The text in question is the second paragraph in section 10.6.2 of the Working Group II contribution and a repeat of part of the paragraph in Box TS.6. of the Working Group II Technical Summary of the IPCC Fourth Assessment Report. The quoted text in the fourth para is verbatim from Annex 2 of Appendix A to the Principles Governing IPCC Work.

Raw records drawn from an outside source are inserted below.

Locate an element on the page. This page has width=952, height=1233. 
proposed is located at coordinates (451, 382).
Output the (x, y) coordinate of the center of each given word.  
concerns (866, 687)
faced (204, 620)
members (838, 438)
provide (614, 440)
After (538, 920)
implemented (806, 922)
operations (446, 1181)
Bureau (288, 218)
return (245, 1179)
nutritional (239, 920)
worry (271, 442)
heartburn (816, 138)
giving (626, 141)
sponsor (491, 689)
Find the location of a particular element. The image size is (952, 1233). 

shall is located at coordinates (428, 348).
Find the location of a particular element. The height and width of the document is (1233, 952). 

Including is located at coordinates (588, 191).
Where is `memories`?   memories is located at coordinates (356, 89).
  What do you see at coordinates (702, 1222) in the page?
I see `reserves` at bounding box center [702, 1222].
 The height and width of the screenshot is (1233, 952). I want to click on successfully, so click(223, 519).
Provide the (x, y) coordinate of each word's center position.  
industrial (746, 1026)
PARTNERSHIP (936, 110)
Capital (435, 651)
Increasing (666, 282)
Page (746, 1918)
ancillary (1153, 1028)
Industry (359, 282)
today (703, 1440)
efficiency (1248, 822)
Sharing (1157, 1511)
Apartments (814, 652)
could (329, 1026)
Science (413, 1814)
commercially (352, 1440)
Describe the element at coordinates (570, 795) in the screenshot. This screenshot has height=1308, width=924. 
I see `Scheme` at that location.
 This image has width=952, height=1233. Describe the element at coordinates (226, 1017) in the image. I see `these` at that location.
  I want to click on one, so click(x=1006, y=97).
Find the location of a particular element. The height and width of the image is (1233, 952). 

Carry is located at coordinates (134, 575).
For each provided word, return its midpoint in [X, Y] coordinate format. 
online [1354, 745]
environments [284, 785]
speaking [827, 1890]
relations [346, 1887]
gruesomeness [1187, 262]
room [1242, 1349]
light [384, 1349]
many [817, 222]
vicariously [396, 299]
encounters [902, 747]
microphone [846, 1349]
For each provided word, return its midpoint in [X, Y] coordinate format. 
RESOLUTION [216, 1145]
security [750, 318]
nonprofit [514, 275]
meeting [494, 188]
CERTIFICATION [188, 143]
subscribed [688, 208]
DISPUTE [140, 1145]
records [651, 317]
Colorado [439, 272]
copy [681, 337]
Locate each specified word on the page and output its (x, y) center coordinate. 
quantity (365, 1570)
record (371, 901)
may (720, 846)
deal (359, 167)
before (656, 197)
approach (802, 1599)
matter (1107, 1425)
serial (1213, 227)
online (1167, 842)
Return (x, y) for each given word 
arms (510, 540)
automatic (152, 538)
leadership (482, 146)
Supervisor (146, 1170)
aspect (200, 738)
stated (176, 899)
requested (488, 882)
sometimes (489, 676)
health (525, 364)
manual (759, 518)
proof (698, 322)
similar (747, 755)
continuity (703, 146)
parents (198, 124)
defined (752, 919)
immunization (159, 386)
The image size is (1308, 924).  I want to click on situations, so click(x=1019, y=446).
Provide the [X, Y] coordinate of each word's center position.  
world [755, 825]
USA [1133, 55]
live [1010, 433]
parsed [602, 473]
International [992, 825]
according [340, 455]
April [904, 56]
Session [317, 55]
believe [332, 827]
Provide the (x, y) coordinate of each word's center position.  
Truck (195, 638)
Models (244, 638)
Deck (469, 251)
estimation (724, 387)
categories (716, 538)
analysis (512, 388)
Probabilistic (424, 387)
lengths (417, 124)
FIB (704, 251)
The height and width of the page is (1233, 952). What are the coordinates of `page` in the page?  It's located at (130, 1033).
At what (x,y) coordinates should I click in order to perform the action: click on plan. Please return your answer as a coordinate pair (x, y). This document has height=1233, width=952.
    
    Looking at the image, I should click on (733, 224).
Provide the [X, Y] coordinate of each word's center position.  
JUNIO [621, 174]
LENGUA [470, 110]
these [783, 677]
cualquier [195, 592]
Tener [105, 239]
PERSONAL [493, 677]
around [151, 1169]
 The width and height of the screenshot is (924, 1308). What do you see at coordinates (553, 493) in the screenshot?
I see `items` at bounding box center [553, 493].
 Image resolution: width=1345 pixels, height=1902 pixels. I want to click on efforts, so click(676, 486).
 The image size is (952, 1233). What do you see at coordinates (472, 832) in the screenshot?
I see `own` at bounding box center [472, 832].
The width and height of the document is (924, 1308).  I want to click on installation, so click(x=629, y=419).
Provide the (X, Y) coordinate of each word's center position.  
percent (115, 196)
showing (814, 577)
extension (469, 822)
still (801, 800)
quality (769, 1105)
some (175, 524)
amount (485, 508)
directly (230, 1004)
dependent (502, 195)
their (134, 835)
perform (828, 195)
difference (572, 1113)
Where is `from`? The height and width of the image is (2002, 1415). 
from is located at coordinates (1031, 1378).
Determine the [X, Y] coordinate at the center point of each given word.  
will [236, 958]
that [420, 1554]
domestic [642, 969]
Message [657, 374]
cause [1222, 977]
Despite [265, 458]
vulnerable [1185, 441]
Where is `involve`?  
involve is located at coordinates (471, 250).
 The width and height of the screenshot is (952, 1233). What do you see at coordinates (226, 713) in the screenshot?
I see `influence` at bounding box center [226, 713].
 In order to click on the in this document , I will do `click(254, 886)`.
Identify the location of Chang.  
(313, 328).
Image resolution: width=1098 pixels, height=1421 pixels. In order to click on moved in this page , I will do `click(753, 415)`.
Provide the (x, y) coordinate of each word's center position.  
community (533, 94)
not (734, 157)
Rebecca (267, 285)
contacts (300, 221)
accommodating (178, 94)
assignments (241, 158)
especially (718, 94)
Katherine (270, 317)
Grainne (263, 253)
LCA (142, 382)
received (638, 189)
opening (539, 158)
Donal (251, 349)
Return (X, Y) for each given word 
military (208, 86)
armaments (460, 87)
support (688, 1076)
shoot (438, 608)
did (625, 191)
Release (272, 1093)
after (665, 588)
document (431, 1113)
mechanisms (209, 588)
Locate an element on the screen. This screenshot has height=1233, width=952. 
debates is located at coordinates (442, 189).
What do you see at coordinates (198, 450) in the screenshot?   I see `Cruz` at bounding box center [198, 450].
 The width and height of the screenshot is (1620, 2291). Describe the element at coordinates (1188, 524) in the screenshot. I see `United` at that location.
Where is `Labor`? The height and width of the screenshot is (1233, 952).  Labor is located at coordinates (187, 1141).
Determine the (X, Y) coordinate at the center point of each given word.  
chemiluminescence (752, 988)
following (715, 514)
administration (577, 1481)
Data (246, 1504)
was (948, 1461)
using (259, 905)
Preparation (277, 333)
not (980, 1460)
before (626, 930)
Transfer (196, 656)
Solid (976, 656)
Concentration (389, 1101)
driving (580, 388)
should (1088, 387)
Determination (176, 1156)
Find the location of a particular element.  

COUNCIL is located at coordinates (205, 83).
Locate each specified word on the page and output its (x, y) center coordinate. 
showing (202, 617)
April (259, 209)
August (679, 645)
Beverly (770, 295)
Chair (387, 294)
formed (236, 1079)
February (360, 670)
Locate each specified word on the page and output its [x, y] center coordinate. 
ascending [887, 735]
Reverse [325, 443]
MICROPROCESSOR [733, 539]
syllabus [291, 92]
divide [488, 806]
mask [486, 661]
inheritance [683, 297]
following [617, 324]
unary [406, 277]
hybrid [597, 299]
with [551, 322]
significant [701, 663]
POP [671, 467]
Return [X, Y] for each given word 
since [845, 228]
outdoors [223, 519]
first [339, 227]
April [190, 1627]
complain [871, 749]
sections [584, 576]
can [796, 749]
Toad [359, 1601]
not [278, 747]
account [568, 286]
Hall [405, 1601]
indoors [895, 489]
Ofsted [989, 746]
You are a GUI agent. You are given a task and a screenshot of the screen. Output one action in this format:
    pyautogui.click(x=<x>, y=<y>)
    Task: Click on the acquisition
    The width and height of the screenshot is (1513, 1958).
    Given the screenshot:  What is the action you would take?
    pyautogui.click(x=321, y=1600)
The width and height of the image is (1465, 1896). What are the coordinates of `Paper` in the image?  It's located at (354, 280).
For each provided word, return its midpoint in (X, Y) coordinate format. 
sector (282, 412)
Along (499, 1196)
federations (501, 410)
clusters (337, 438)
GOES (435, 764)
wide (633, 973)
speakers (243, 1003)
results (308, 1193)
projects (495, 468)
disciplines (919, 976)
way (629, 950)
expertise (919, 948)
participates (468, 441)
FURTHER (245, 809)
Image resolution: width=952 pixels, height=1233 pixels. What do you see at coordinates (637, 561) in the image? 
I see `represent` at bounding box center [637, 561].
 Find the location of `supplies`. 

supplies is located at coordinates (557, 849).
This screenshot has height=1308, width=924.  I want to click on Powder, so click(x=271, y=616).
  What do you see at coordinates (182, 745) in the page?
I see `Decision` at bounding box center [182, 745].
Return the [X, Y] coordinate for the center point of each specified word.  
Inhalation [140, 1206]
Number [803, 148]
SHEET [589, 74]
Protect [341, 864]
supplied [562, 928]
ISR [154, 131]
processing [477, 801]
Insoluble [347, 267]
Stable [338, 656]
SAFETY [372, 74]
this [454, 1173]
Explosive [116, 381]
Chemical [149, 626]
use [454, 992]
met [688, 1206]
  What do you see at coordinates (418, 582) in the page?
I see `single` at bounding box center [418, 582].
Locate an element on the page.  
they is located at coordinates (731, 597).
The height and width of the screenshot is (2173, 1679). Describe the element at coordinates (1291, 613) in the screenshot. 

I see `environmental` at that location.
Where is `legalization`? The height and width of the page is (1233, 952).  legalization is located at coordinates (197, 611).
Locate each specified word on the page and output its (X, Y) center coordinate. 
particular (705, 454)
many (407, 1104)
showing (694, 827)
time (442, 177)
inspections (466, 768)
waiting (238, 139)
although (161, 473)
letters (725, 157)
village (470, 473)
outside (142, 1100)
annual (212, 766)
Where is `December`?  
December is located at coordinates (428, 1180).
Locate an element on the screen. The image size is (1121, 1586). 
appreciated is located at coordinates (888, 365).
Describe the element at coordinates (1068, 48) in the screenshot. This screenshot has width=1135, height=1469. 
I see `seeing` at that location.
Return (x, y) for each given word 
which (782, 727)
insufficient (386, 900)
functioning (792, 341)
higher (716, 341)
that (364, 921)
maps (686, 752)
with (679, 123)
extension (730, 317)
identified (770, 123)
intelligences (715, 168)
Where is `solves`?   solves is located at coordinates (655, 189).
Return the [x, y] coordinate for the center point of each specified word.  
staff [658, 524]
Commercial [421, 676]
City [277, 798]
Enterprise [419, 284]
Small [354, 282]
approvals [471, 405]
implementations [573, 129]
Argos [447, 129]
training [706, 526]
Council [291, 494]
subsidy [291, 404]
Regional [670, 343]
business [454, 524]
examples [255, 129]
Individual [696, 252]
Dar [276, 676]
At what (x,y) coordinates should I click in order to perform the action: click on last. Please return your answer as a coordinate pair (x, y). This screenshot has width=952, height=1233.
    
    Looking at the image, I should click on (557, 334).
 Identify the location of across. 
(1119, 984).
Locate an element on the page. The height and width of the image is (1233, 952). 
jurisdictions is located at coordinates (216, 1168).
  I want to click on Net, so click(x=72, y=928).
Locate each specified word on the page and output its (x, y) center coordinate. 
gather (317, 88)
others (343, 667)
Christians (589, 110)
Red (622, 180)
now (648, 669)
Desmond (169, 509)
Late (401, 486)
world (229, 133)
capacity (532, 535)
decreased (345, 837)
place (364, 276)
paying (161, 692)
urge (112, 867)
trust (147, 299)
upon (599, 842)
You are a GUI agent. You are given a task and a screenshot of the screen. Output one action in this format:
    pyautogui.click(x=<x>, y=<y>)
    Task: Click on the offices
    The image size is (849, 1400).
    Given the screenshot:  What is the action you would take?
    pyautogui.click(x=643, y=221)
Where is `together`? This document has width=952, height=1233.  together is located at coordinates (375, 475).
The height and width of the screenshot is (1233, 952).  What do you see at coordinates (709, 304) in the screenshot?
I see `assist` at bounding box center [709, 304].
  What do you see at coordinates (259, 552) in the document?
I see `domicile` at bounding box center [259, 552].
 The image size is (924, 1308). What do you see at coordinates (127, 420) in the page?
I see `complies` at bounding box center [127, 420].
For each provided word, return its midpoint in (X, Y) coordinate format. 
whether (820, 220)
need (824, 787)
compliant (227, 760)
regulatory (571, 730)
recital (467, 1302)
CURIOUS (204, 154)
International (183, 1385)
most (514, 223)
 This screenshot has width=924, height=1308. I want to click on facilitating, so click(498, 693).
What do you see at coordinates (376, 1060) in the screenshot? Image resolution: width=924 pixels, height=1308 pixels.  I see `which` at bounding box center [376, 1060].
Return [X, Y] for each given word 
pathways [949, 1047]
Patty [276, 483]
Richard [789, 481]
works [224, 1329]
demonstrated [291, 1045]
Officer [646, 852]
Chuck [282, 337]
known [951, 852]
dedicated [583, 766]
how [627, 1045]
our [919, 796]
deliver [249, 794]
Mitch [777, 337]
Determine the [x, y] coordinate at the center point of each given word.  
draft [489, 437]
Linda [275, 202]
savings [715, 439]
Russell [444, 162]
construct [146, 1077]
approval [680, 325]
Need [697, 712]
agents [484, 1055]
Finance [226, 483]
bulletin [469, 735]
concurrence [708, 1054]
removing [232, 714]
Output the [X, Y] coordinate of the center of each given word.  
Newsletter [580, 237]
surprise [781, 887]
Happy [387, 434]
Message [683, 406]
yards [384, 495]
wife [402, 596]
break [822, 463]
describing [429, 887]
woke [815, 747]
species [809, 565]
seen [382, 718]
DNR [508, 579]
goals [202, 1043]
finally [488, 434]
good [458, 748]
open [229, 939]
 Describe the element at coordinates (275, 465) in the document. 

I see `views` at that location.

What makes the episode ugly is that this is a central government, and a ministry, which has right through 2008 and 2009 worked extra hard to push all aspects of economic growth measured by GDP. The Ministry of Environment and Forests has steadily diluted legislation protecting environment and natural resources, given opportunities to industry to sidetrack checks and balances relating to clearances (especially in forest areas) and which has gone to great lengths to cobble together a scientific-cum-economic consensus to show that GDP growth at 9% a year for the next generation will not harm the global environment nor add very much to global emissions. The hypocrisies in pressurising the IPCC into this corner are staggering. The pity is that India’s scientific community – in which true independence is rare – will do little to help the citizen understand more.